3.1 Assignments, New Lenders and
Reallocation of Commitments and Loans. The Lenders have agreed
among themselves, in consultation with the Borrower, to reallocate their
respective Maximum Credit Amounts and Commitments and to, among other things,
allow each of Royal Bank of Canada and Xxxxx Fargo Bank, N.A. to become a party
to the Credit Agreement as a Lender, (each a “New Lender”) by
acquiring an interest in the total Maximum Credit Amounts and Commitments and to
increase the Maximum Credit Amounts and Commitment of Compass Bank and The Bank
of Nova Scotia (each an “Increasing Lender”)

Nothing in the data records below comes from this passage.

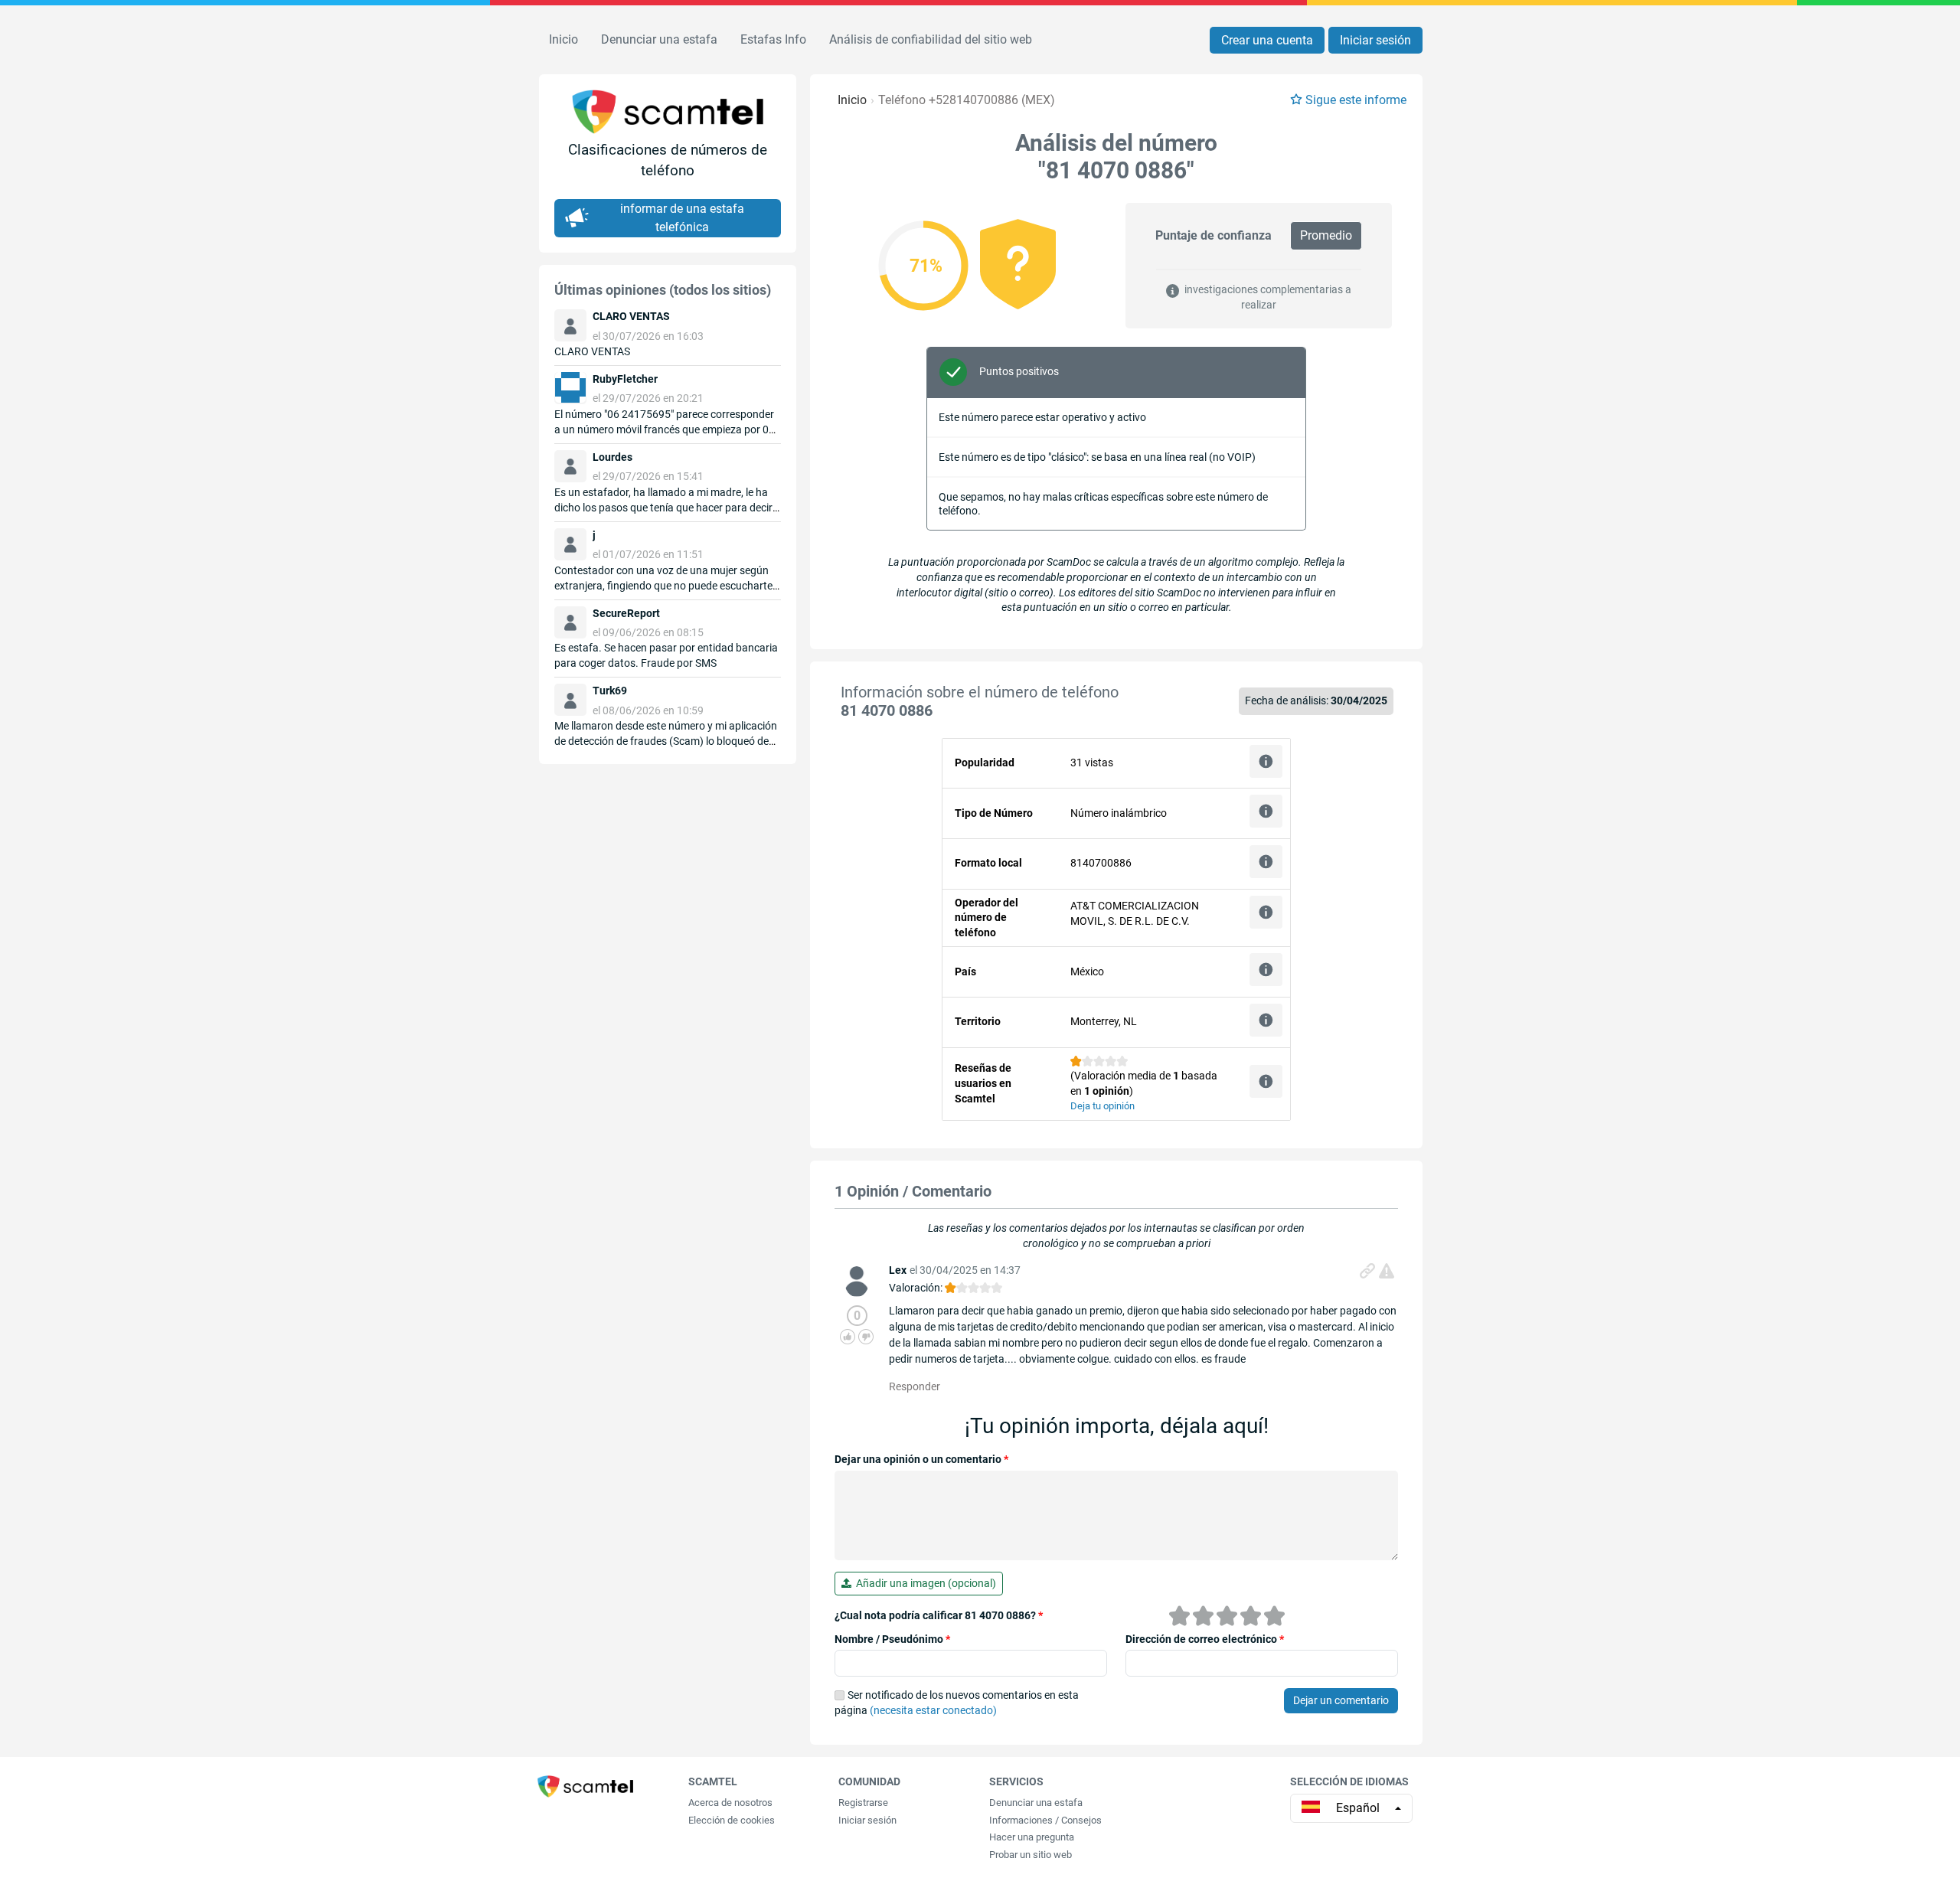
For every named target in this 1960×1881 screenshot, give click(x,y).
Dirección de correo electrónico (1204, 1639)
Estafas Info (773, 39)
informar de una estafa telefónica (682, 217)
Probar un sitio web (1030, 1854)
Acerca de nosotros (730, 1802)
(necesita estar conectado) (933, 1710)
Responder (914, 1386)
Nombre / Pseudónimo (892, 1639)
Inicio (563, 39)
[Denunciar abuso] (1386, 1270)
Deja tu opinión (1102, 1106)
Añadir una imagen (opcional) (923, 1583)
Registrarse (863, 1802)
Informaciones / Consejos (1045, 1820)
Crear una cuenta (1267, 40)
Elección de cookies (731, 1820)
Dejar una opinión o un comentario (921, 1459)
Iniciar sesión (1375, 40)
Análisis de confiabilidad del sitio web (930, 39)
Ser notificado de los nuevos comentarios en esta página (957, 1702)
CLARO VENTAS (592, 351)
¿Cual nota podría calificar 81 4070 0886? (939, 1615)
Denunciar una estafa (659, 39)
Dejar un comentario (1341, 1700)
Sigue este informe (1355, 100)
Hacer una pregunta (1031, 1837)
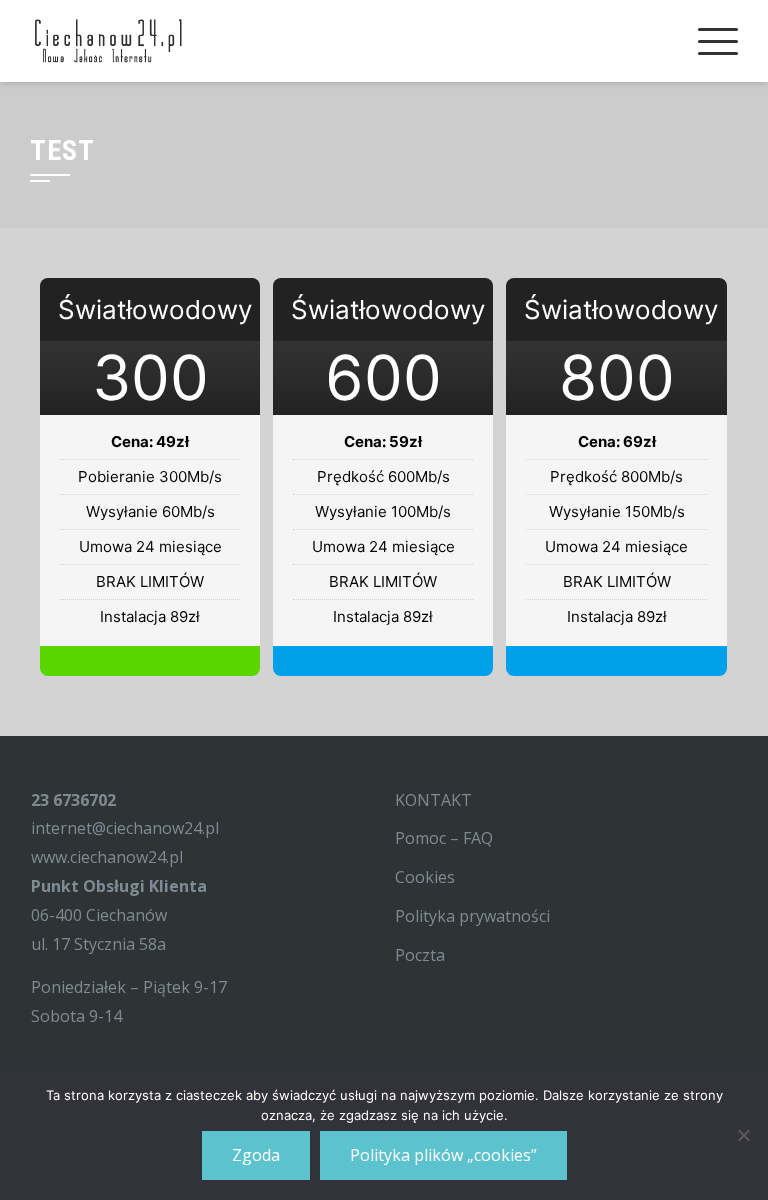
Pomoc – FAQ (444, 838)
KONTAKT (433, 800)
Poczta (420, 955)
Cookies (425, 877)
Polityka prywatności (472, 916)
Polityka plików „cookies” (443, 1155)
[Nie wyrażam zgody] (743, 1135)
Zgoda (256, 1155)
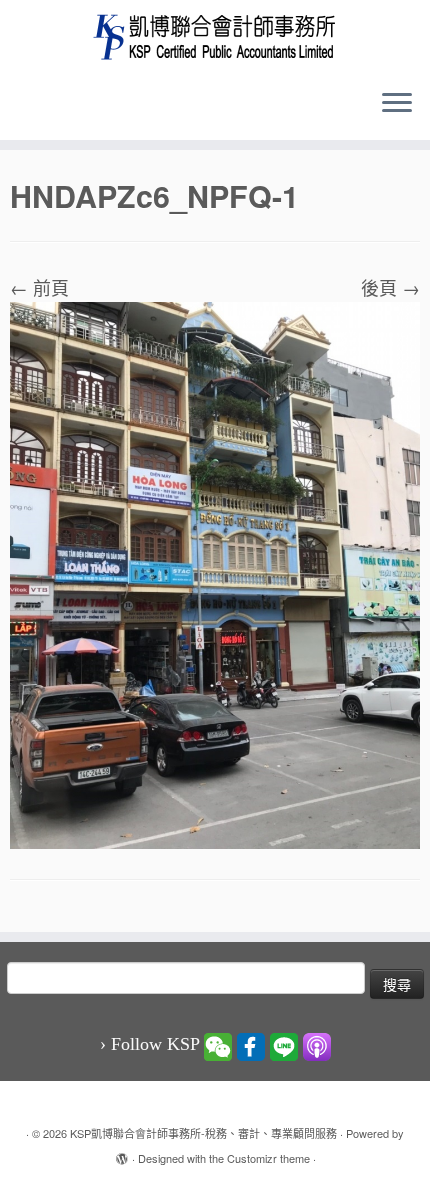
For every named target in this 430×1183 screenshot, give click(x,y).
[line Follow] (284, 1045)
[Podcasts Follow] (317, 1045)
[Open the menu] (397, 104)
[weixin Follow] (218, 1045)
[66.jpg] (215, 572)
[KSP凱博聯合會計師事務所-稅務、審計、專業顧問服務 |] (215, 36)
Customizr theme (268, 1158)
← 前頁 (39, 287)
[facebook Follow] (251, 1045)
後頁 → (390, 287)
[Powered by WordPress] (122, 1154)
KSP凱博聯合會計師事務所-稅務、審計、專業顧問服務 (203, 1133)
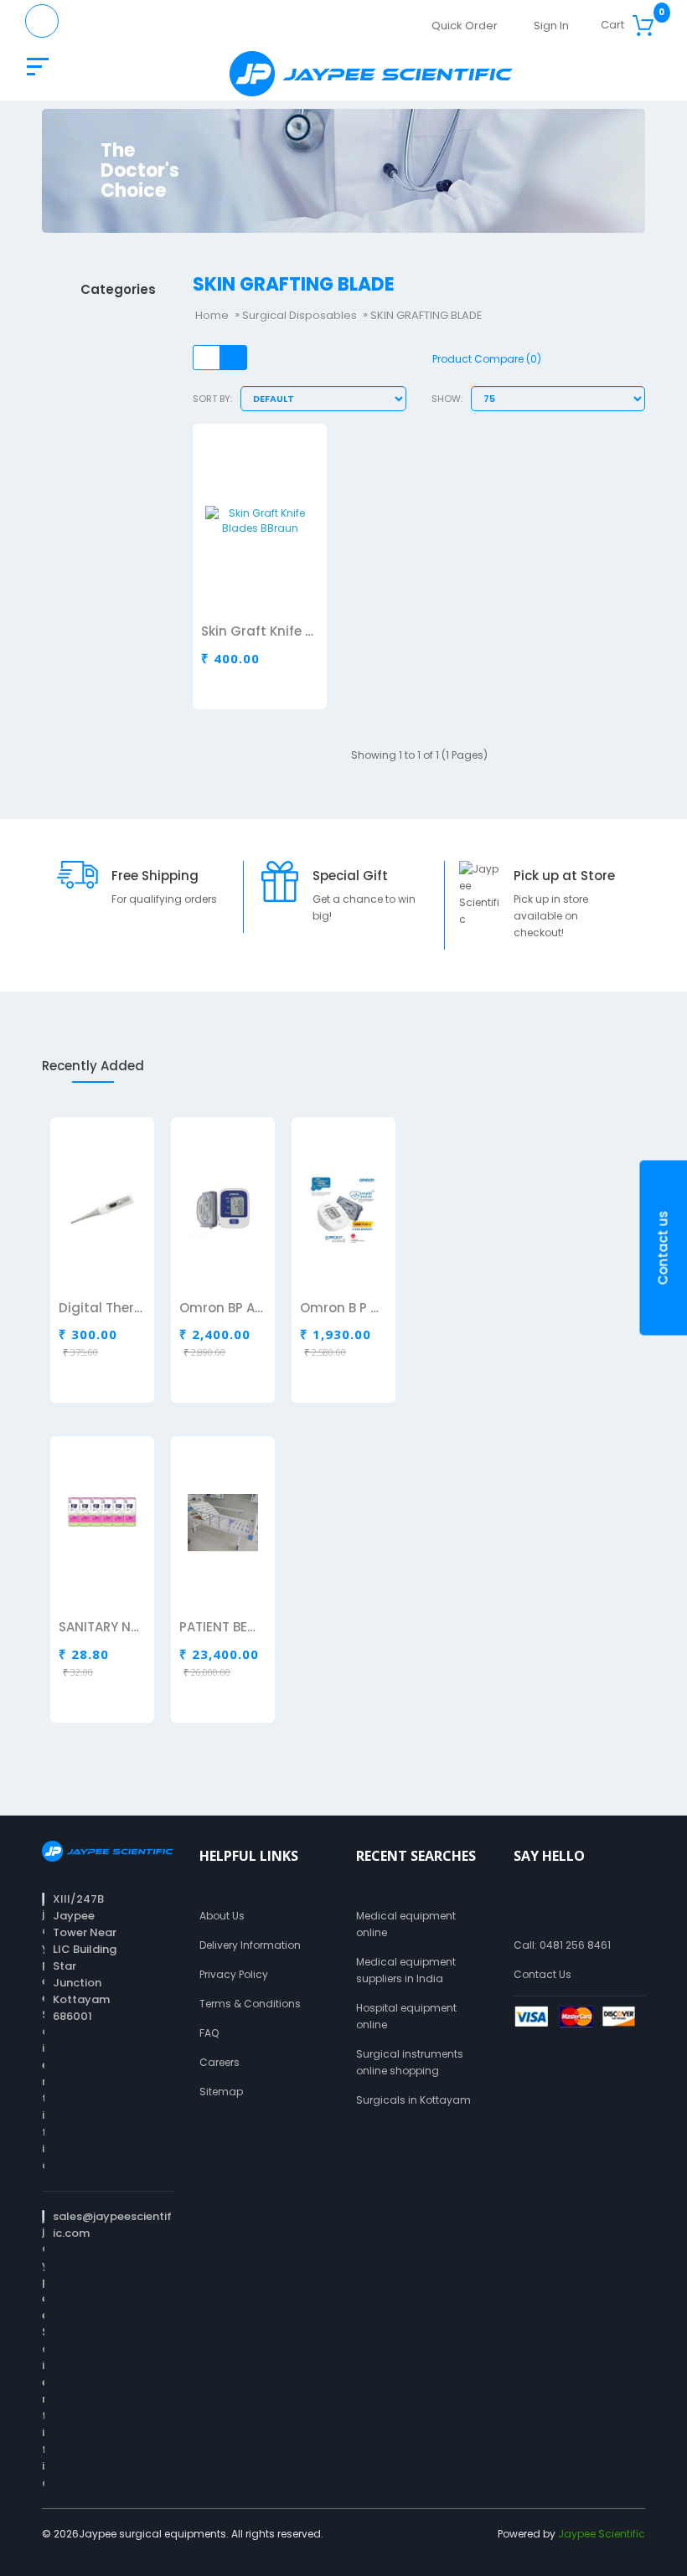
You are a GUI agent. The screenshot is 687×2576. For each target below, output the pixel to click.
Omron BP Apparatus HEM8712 (222, 1308)
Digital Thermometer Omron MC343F (101, 1308)
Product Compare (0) (486, 359)
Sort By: (212, 398)
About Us (222, 1916)
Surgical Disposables (299, 315)
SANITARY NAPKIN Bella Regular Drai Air (101, 1628)
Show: (446, 398)
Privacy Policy (233, 1974)
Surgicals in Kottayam (413, 2100)
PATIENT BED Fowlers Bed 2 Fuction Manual (222, 1628)
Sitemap (221, 2091)
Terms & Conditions (250, 2003)
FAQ (209, 2033)
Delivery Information (250, 1945)
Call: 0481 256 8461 (562, 1945)
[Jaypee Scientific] (371, 73)
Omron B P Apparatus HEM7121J (342, 1308)
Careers (219, 2062)
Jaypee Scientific (601, 2534)
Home (212, 315)
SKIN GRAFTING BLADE (426, 315)
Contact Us (542, 1974)
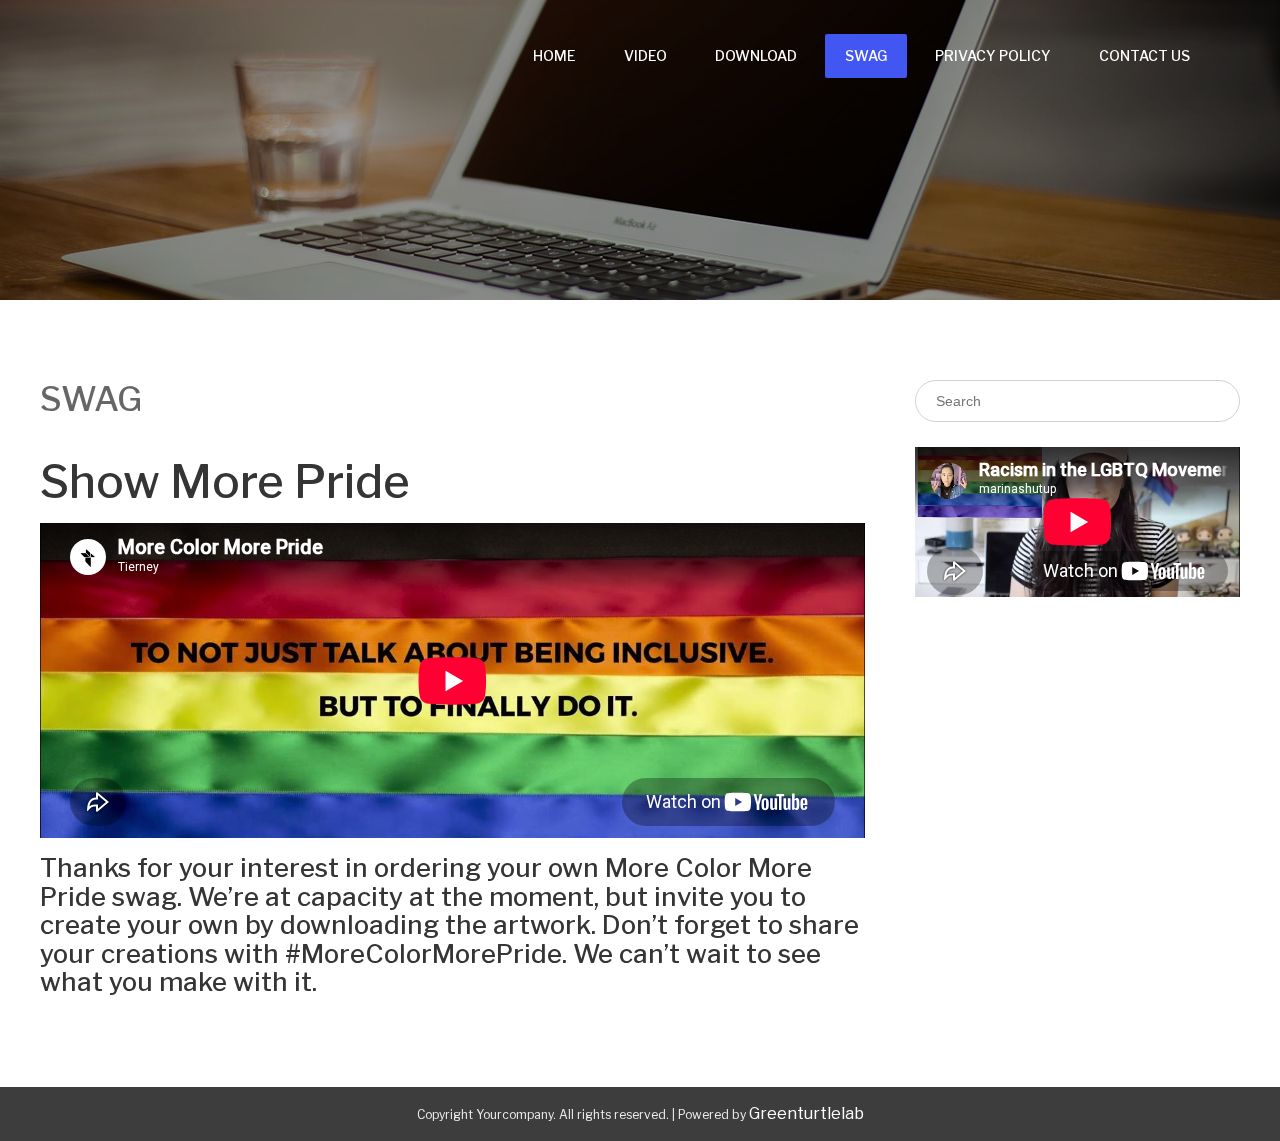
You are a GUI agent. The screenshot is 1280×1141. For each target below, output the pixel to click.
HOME (554, 55)
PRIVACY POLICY (993, 55)
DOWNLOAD (756, 55)
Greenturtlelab (806, 1113)
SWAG (866, 55)
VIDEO (645, 55)
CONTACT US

and to decrease completely the Maximum Credit Amount and Commitment of Comerica
Bank (the “Exiting
Lender”). The Administrative Agent and the Borrower hereby
consent to such reallocation and each New Lender’s and Increasing Lender’s
acquisition of an interest in the Maximum Credit Amounts and Commitments and the
Exiting Lender’s and other Lenders’ assignments of their
Commitments. On the Fifth Amendment Effective Date and after giving
effect to such reallocations, the Maximum Credit Amounts and Commitment of each
Lender shall be as set forth on Annex I of this Fifth
Amendment which Annex I supersedes and replaces the Annex I to the Credit
Agreement. With respect to such reallocation, each New Lender and
Increasing Lender shall be deemed to have acquired the Maximum Credit Amounts
and Commitment allocated to it from each of the other Lenders pursuant to the
terms of the Assignment and Assumption Agreement attached as Exhibit D to the
Credit Agreement as if such New Lender, such Increasing Lender, such Exiting
Lender and the other Lenders had executed an Assignment and Assumption Agreement
with respect to such allocation.
3.2 Borrowing
Base. For the period from and including the Fifth Amendment
Effective Date to but excluding the next Redetermination Date, the amount of the
Borrowing Base shall be equal to $383,760,000. Notwithstanding the
foregoing, the Borrowing Base may be subject to further adjustments from time to
time pursuant to Section 8.13(c) or Section 9.12(d).
Section 4.Conditions
Precedent. The effectiveness of this Fifth Amendment is
subject to the receipt by the Administrative Agent of the following documents
and satisfaction of the other conditions provided in this Section 4, each of
which shall be reasonably satisfactory to the Administrative Agent in form and
substance:
4.1 Fifth
Amendment. The Administrative Agent shall have received
multiple counterparts as requested of this Fifth Amendment from each Lender and
the Borrower.
4.2 Notes. The
Administrative Agent shall have received a Note payable to the order of each
Lender in the amount of such Lender’s Commitment after giving effect to the
assignment and increase in commitments pursuant to this Fifth Amendment, duly
executed and delivered by Borrower, to be dated as of the Fifth Amendment
Effective Date.
4.3 Borrowing Base Increase
Fee. The Administrative Agent shall have received payment of
all fees and other amounts due and payable, including, for the account of each
Lender party to this Amendment, a Borrowing Base increase fee equal to the
product of (a) 1 bp per $1,000,000 of such Lender’s approved credit amount and
(b) the difference between such Lender’s Commitment and such Lender’s highest
Commitment previously in effect, payable on the Fifth Amendment Effective
Date.
Fifth
Amendment - 3
4.4 No
Default. No Default or Event of Default shall have occurred
and be continuing as of the Fifth Amendment Effective Date.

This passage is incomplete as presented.